Long story short, in ’74, the Sweet released Desolation Boulevard in the UK. In ’75, the Sweet released the same album in the US, with an entirely different tracklisting. “Why?” Short story long, here’s where I find out why.

Many of you may not know who the Sweet are – and for those of you who don’t, and those of you who sort of do, I give you “Ballroom Blitz”, single numero uno off the US version. I hope you enjoy listening to it as much as I enjoyed writing about it. (I don’t think I’ve ever said that more sincerely before now.)

I’m gonna be honest – I wouldn’t have given a toss about The Sweet if not for the above track. But a few months ago I found it, and fell in love. And on trying to get hold of the album, I noticed that there was not one, but two albums called “Desolation Boulevard.” And thus was my curiosity piqued.

“Why would that be interesting?” I hear you ask, oh thankfully contrived reader: “Why do you care? Why review both existing versions of Desolation Boulevard, rather than stringing it into two different reviews?”

Allow me to answer your question with another question: why do two versions of this album exist? Clearly their was artistic intent behind the decision, as the band themselves made it. America isn’t so different, so cloistered, that they couldn’t take the RAW SEXUALITY of the UK version. And the UK had to wait years afterwards, or at least months if you could import a copy of the album with “Ballroom Blitz” on.

“When oh when will it appear?”

So, I did a bit of internet snooping, and what I found was an arcane, age-old custom that I thought died out with the dinosaurs – songwriters. Up until this(these) album(s), most of their songs were written by a couple of guys called Chinn and Chapman.* I thought the Beatle’s killed that old practice, but apparently not. I’m made uncomfortable by this news.

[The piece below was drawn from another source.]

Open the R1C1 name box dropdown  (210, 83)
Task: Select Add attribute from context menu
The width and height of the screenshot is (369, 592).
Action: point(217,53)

So, apparently, were The Sweet. They were renowned for bad gigs, mainly because they refused to play Chinn and Chapman’s well received hits, such as “Funny Funny”, “Block Buster” and, erm, “Ballroom Blitz”.  (In fact, the latter was written about such a gig that went wrong.) Instead, they would play covers, b-sides and their favourite album tracks. Despite the success that Chapman/Chinn’s songs earned them, they were more interested in doing their own stuff.

So it should come as no surprise then that this(these) album(s) coincide with two important events: their split with Chinn and Chapman and their first real self-written hit, “Fox on the Run”. These two albums, written at the time of their split with Chinn and Chapman, seem to lie at the heart of their reasons for the break up.

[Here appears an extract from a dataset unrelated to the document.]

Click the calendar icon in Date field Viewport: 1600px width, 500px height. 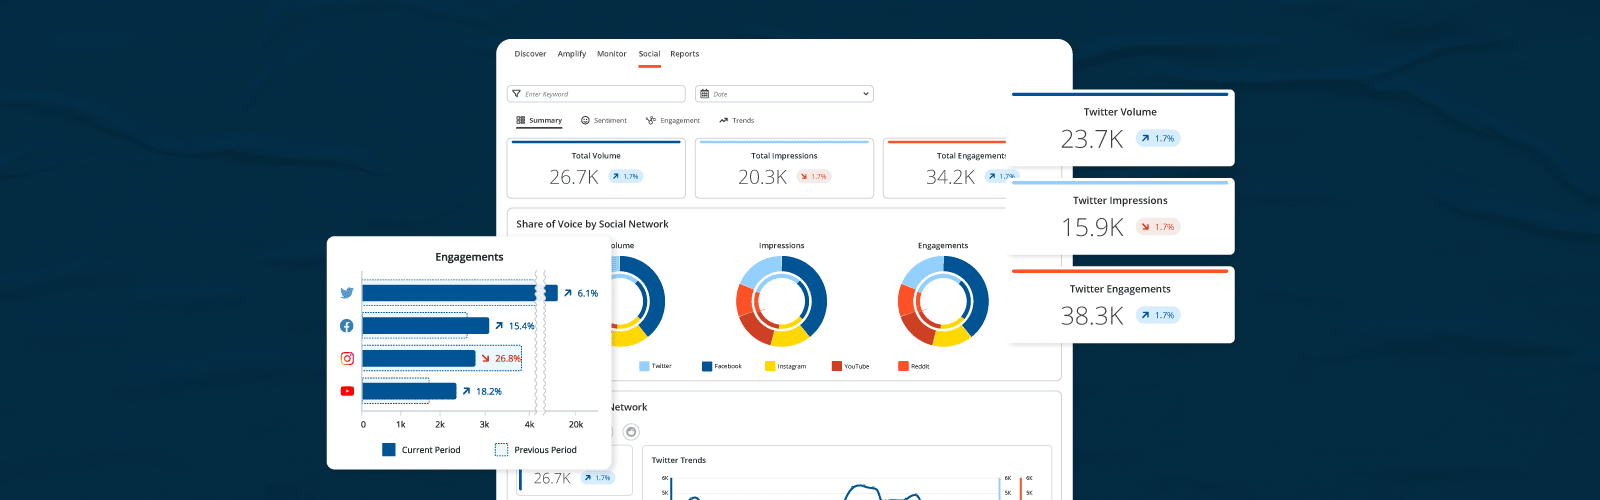click(x=704, y=94)
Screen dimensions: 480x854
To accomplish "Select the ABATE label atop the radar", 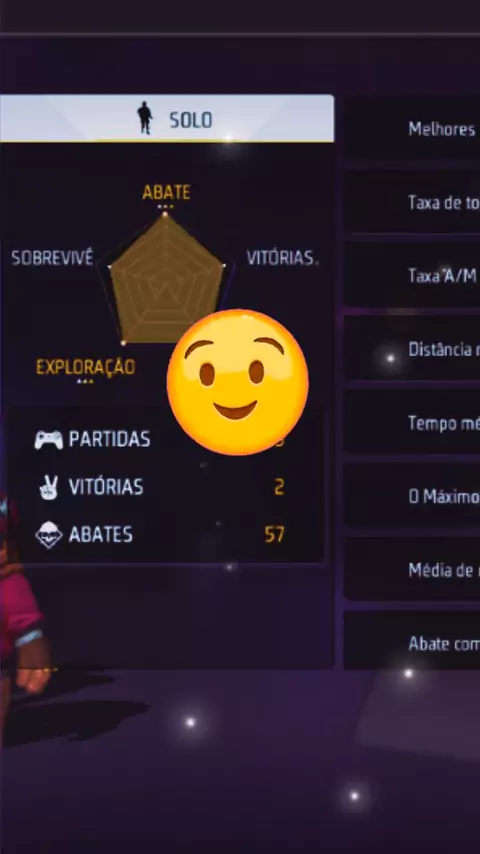I will (167, 192).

So after all of this build up, what about the albums themselves? What about this new musical direction? Is it good? Bad? Boring? Interesting?

In and of themselves, the albums are actually hard to compare, as in actuality they actually only share three songs: “The Six Teens”, “Solid Gold Brass” and “Fox on the Run”.

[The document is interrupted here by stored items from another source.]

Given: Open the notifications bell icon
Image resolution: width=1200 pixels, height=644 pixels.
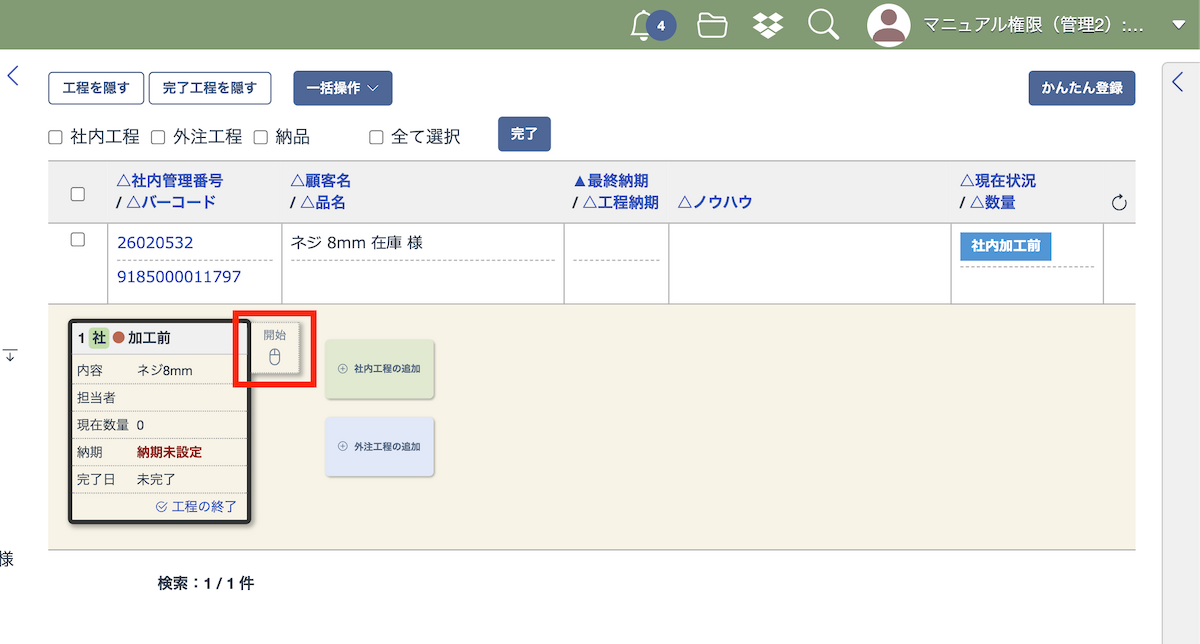Looking at the screenshot, I should (643, 25).
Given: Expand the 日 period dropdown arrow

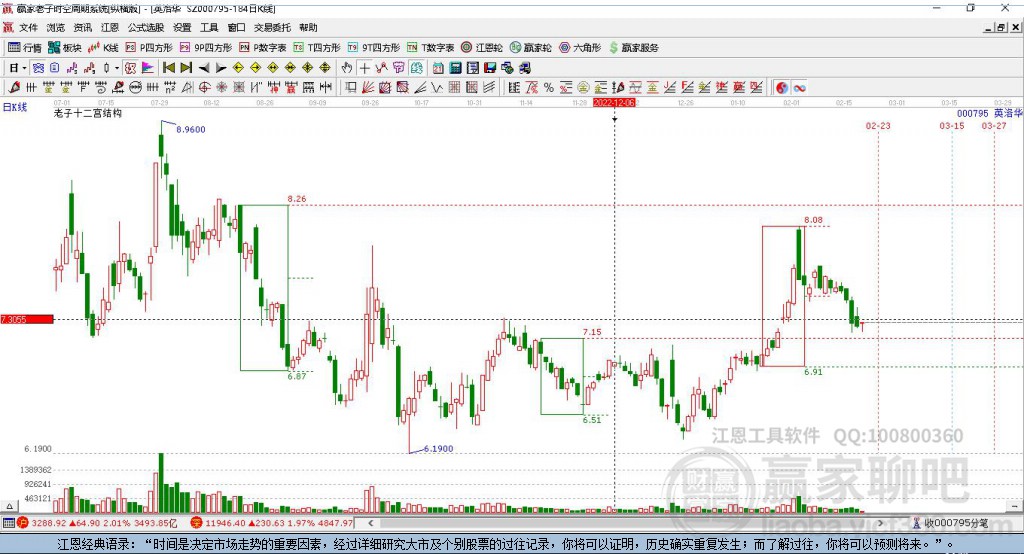Looking at the screenshot, I should coord(23,68).
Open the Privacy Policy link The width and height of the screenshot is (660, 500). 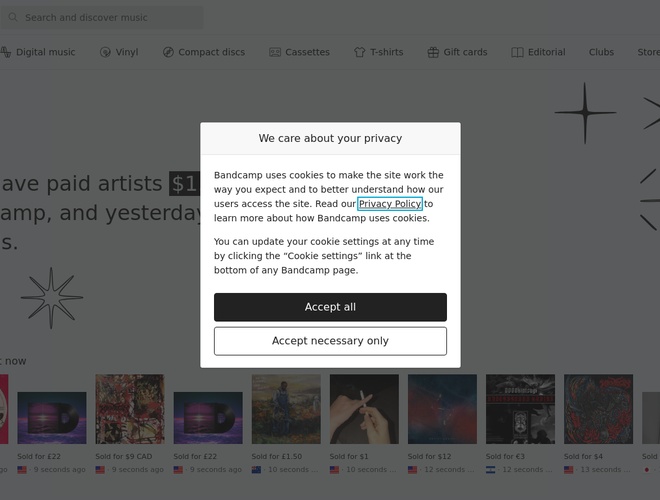[390, 204]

I have to say, you’d have a lot of trouble placing any of these songs outside the years they were released in. They’re obviously of the 70s. Partly from the fact that one of their biggest hits (“Turn It Down”, penned by Chinn and Chapman) was banned in the UK for using the phrase “for God’s sake”**, but mostly from how many timely references I can make. In at least one song, I can hear strains of both Bowie (the acoustic guitar and early singing) and Queen (the huge feel, second guitar and vocals).

Now that you’ve cleaned yourself up, you can go listen to it. I’ll wait.

Apparently they explicitly wanted to emulate Queen. Wiki says:

“Sweet, and later Queen, were recognised as some of the main exponents of high-pitched harmonies during the 1970s.”

I feel bad talking about Chinn and Chapman’s songs in positive terms. Talking about them in the same sentence as Bowie and Queen. I don’t like songwriters who are divorced from the band in general, and the rest of the actual band clearly didn’t like them. So to praise the songs they wrote, over the ones the band themselves wrote, feels… sacreligious.

But when left to their own devices on the UK album, the Sweet record The Who covers. Most bands only really do covers of those bands they want to emulate. And the song Chinn/Chapman wrote, “No You Don’t”, is a really, *really* good The Who homage. It could even be a cover itself. This and their other hits lead me to believe that maybe Chinn and Chapman weren’t all that bad…

I feel *so* guilty right now.

The two albums strike me as not just having different audiences (the UK and US, obviously), but also having very different goals. principally, it’s about testing how far they need Chinn and Chapman. The Sweet were obviously keen to ride this whole wave of independent musicians taking their future into their own hands for better or worse – something that, as of ’77, was only going to become more important. And both of these albums seem to be test drives for that final step into total artistic control.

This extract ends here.